Autism Friendly Environments


Dimensions, a non-profit group providing services that support people with autism and learning disabilities, recently conducted an online poll asking the public what type of business they most wanted to be inclusive and accessible to people with autism. 250 people responded to the poll. Restaurants were voted as the place most people would like to see made more accessible with 32% of people making it their preferred choice. Supermarkets received 27% of the vote, followed by leisure centres (17%), shops (10%) theatres (9%), events such as firework displays or sporting events (4%) and banks with 1% of the vote.

Dimensions lists the following steps for making a business accessible to people with autism:

  • – Autism awareness training for staff
  • – Improved sign-posting of seating areas, payment desks and toilets
  • – Flexibility to alter the lighting or music volume upon request
  • – Accurate waiting times given to customers
  • – Wider varieties of gluten and casein free food for people on specific diets
  • – Ability to ‘queue jump’ if needed to minimise difficulties in waiting for long periods of time
  • – Autism friendly times/days where alterations are made to suit the needs of someone that experiences autism

An example of an inclusive event can be seen in the autism friendly film screenings that Dimensions organizes with ODEN theaters across the UK. It is common for people with autism to have a heightened awareness and sensitivity to lights, smells, taste, touch and sound. This sensitivity can transform a typical outing to a movie theater into an intense and anxiety causing experience for someone with autism. The autistic friendly film screenings limit sensory-overload by keeping the lights on low, turning down the volume, and not showing trailers, which are often full of flashing lights and loud special effects. Movie goers are also allowed to take their own familiar food and drinks into the theater, and to move around the cinema if they want to. The film screenings allow families to go to the movies together, knowing that everyone can enjoy the experience.
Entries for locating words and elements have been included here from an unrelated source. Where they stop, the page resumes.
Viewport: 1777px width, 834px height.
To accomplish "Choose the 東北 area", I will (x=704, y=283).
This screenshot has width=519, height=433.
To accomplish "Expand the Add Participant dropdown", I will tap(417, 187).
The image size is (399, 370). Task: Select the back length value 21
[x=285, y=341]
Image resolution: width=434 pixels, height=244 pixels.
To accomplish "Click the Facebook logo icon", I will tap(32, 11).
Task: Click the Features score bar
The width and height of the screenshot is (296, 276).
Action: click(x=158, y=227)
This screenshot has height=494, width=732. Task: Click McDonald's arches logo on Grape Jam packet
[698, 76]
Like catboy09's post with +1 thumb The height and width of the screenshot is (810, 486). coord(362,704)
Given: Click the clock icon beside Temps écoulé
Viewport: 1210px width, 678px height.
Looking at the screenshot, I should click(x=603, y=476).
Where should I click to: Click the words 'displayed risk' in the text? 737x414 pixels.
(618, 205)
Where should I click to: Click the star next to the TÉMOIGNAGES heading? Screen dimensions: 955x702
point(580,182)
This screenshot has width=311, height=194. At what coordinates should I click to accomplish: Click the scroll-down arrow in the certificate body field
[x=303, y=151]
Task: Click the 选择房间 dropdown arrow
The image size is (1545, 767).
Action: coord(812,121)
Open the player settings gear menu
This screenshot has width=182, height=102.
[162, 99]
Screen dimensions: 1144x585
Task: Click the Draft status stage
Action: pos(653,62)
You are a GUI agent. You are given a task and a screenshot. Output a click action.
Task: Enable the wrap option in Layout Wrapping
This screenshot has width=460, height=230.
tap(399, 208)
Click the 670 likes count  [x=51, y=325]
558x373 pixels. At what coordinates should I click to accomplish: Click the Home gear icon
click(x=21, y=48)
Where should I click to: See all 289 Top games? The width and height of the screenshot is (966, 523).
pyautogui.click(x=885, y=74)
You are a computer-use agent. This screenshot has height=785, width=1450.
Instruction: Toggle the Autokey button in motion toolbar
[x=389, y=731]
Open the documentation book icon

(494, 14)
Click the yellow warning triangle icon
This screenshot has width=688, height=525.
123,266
Universal Design (UD) is an approach to design that increases the potential for developing a better quality of life for a wide range of individuals. It is a design process that enables and empowers a diverse population by improving human performance, health and wellness, and social participation (Steinfeld and Maisel, 2012). It creates products, systems, and environments to be as usable as possible by as many people as possible regardless of age, ability or situation.